Alerts Reference
Objective
This document provides reference information on various types of alerts supported by F5® Distributed Cloud Services. Use the information provided in this document to understand the details on the various alerts and actions required to be performed.
In Distributed Cloud Console, the Alerts page displays two tabs: Active Alerts and All Alerts.
Active Alerts
An alert is generated when the alert condition is evaluated to true. Alert rules are evaluated periodically, and the alert status remains active as long as the alert condition is active.
Note: There are two alert APIs. The Get Alerts API returns active alerts, and the state of alerts will be active. The Alerts History API returns a history of alert notifications for a selected time interval. The status can be firing (which is same as active) or resolved.
The following are some keys and their corresponding values for an active alert (can be viewed from the JSON view of an alert in Console):
- state: The value is active.
- startsAt: The time at which alert started firing.
- endsAt: The time at which the alert got resolved (if it is resolved).
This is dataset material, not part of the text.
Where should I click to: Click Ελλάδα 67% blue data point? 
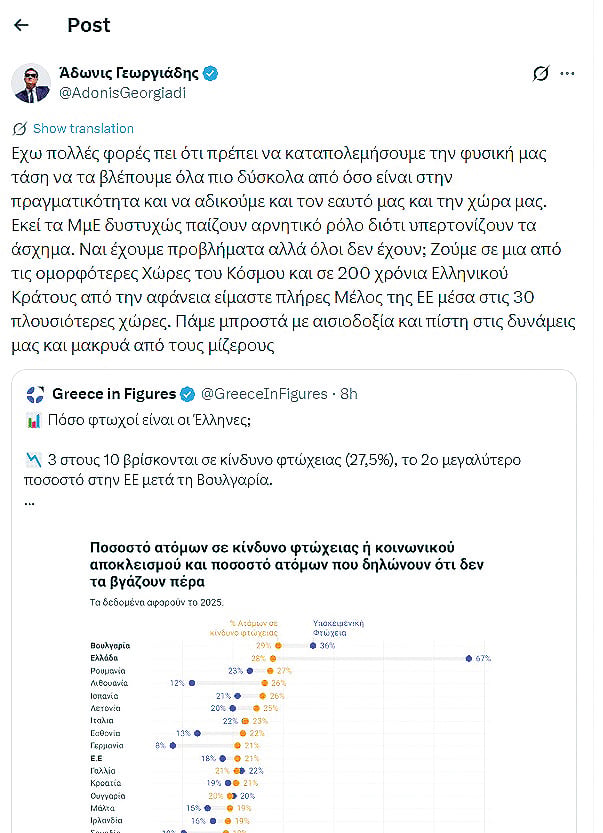[x=469, y=658]
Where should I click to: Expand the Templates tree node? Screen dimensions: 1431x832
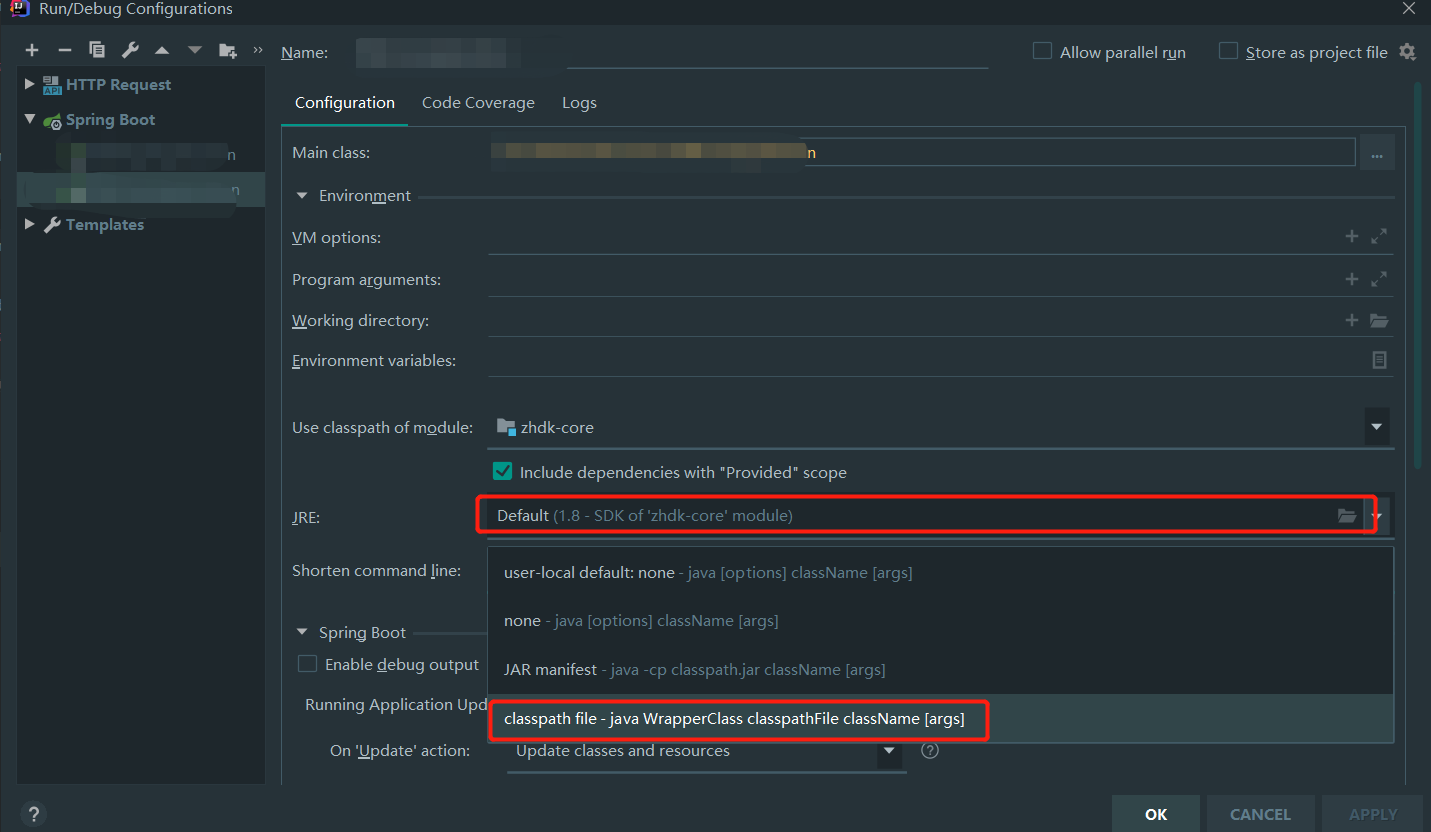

Ignore this field if the alert status is active or firing.
- generatorURL: Identifies the entity that generated this alert. This is an internal URL and hence it is always set to “”.
- silencedBy and inhibitedBy: This is always null and should be ignored.
- receivers: List of alert receivers this alert notification was sent to, based on the user configured alert policy. This is empty if no alert policy configured or this alert did not match any configured alert policy.
- fingerprint: This is a hash of the key-value pairs in the alert, and it uniquely identifies an alert.
All Alerts
The All Alerts tab shows the history of alerts triggered for the selected date and time interval. The following are some keys and their corresponding values (can be viewed from the JSON view of an alert in Console):
- status: An alert can have one of the following values:
- firing: This is the same as active state.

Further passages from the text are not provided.